Tucked away in the minimum wage bill that President Clinton will sign shortly is a block of provisions granting families tax credits of up to $5,000 per child for costs associated with adopting children and $6,000 for adopting "hard-to-place" children.

"We hope the bill will lead to at least 5,000 more U.S. children being adopted each year and another 1,000 or so from abroad," said William Pierce, president of the National Council for Adoption, who took a leading role in pushing for the provisions.

The 5,000 to 6,000 newly adopted children would be on top of the 51,000 U.S. children and 10,000 or so foreign children adopted annually by Americans, Pierce said. Pierce said 110,000 children in foster care in the United States are available for adoption.

In addition to the tax credits, which would cost $1.3 billion over the next five years, the bill bars the states or any agencies that receive federal funding for adoption -- except Indian tribes -- from denying or delaying placement of a child based on race. Pierce said Native American groups opposed being covered by this provision because of tribal rights.

Pierce said this provision would set aside policies long held in many areas that said, in effect, that children must be placed with adoptive families of the same race to preserve their cultural heritage. He said such a policy was adopted by some social work groups two decades ago in the belief that children would not flourish under transracial adoptions.

Pierce said that, in his view, the impact of the policy has been to lock many minority children into foster care instead of letting them be adopted by whites, despite the fact that several studies have found that black children do well when adopted by white families.
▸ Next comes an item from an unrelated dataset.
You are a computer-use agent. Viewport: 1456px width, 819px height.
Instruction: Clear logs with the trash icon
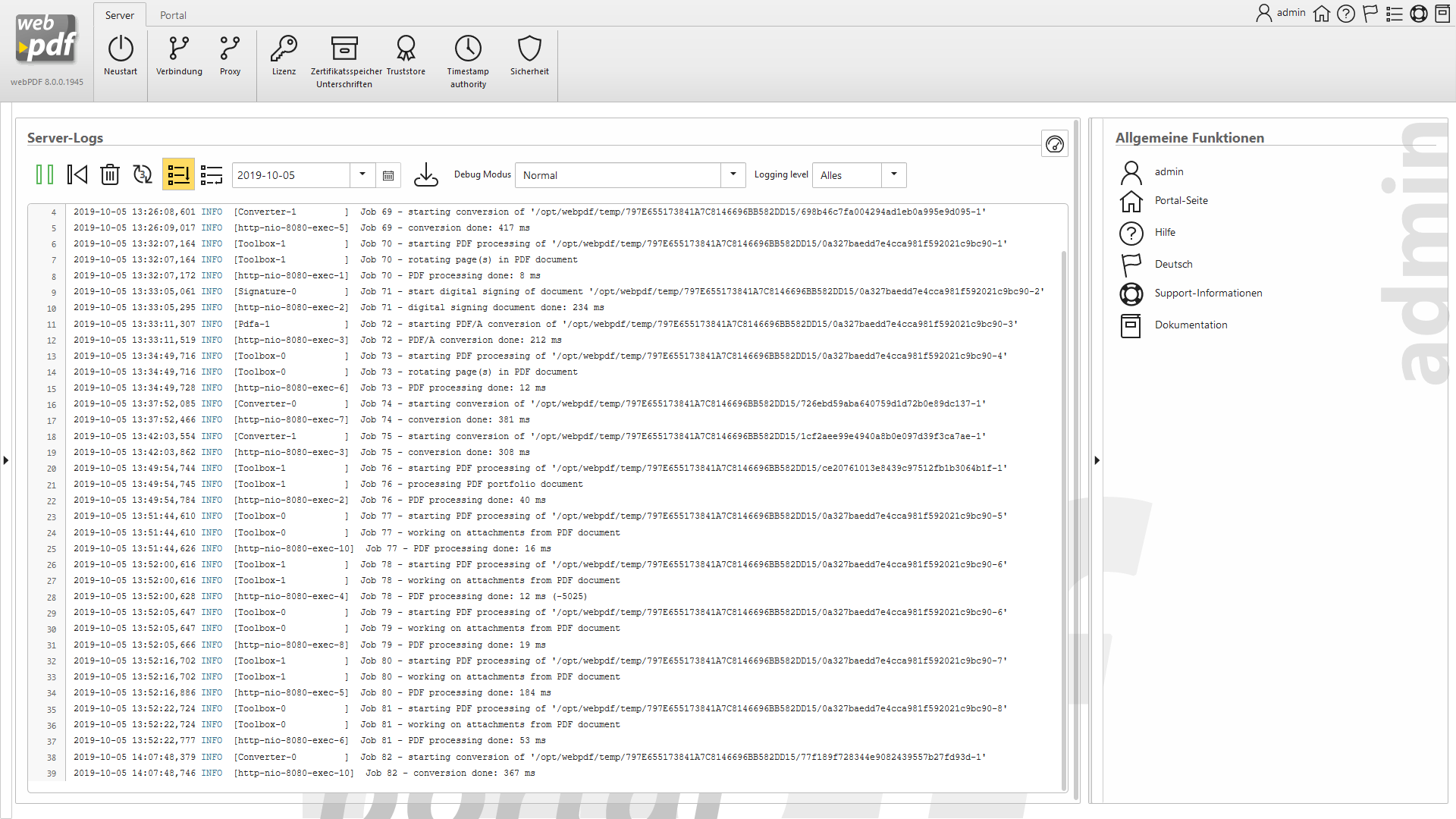[110, 175]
The tax credit provisions, effective Jan. 1, would apply to all but stepparent adoptions. The provisions are as follows:

Up to $5,000 of adoption expenses such as agency and attorneys fees paid to employees by businesses would be tax-free. "So if you adopted three siblings from Russia," Pierce said, "and your employer gave you $15,000 in assistance, it would be tax-free to you under the bill."

A $6,000 tax credit would be available for adoption of a "hard-to-place" U.S. child, one with physical or mental problems, for example.
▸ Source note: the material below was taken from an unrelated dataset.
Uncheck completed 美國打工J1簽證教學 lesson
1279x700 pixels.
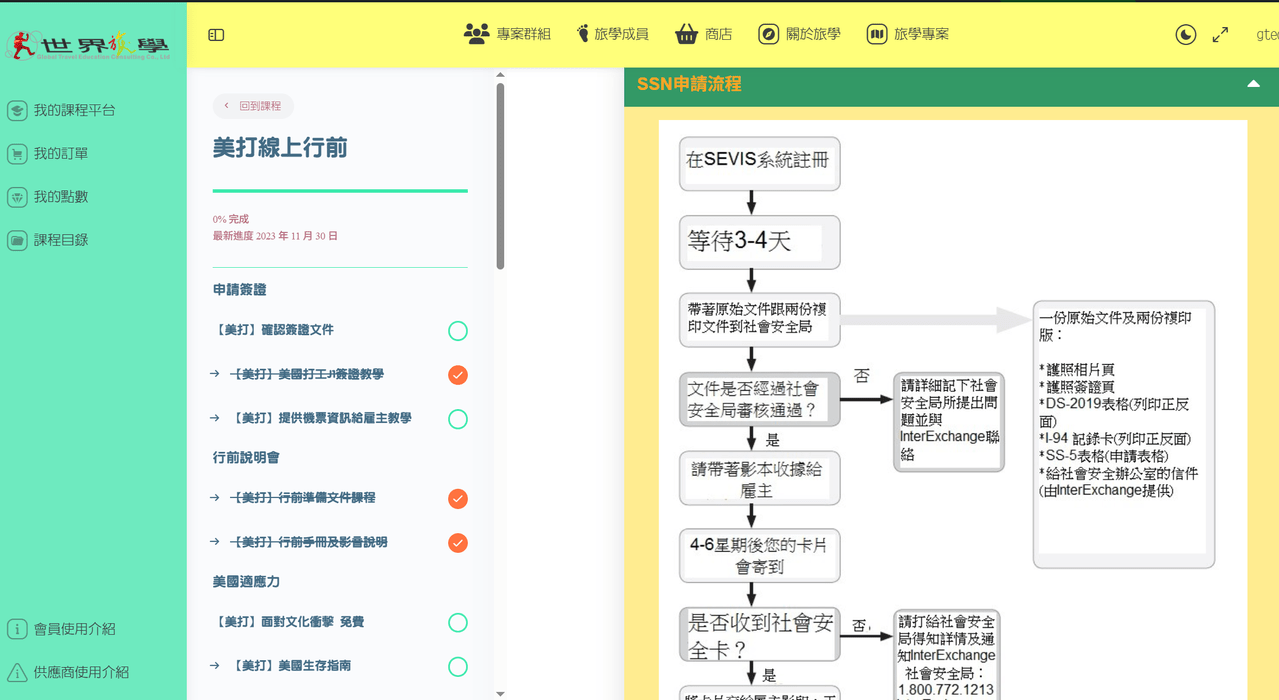click(x=458, y=375)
A tax credit of up to $5,000 would be available for all other adoptions, from the United States or elsewhere.

All benefits would be means-tested: They would be available for families with incomes up to $75,000 and eliminated at $115,000.
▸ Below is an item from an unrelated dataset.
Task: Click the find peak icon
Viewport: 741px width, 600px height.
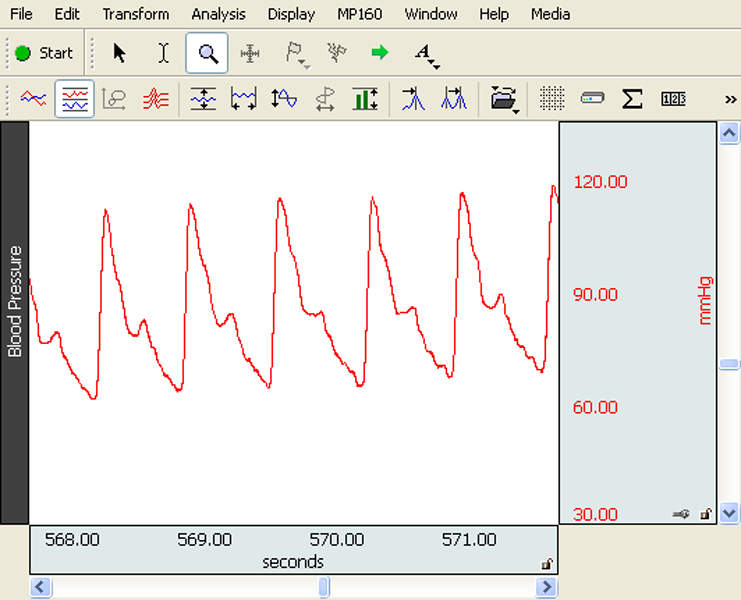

Except for the provision on "hard-to-place children," the tax provisions would "sunset" after five years, at the end of 2001.

Pierce said the work of GOP leaders of the Senate Finance and House Ways and Means committees and several Democrats led to approval of the adoption provisions, and added that endorsement of an earlier version last spring by President Clinton was an important factor in moving the concept forward. He said Robert J. Dole, then in the Senate, also played an important role at an early stage of action.

Pierce said a coalition of about two dozen groups backed the tax provisions, including the American Academy of Adoption Attorneys, the Adoptive Parents Committee of New York, the Association of Jewish Child and Family Service Agencies and Resolve. Pierce said some other groups, though not formally part of the coalition, lent support at various stages, such as the National Right to Life Committee.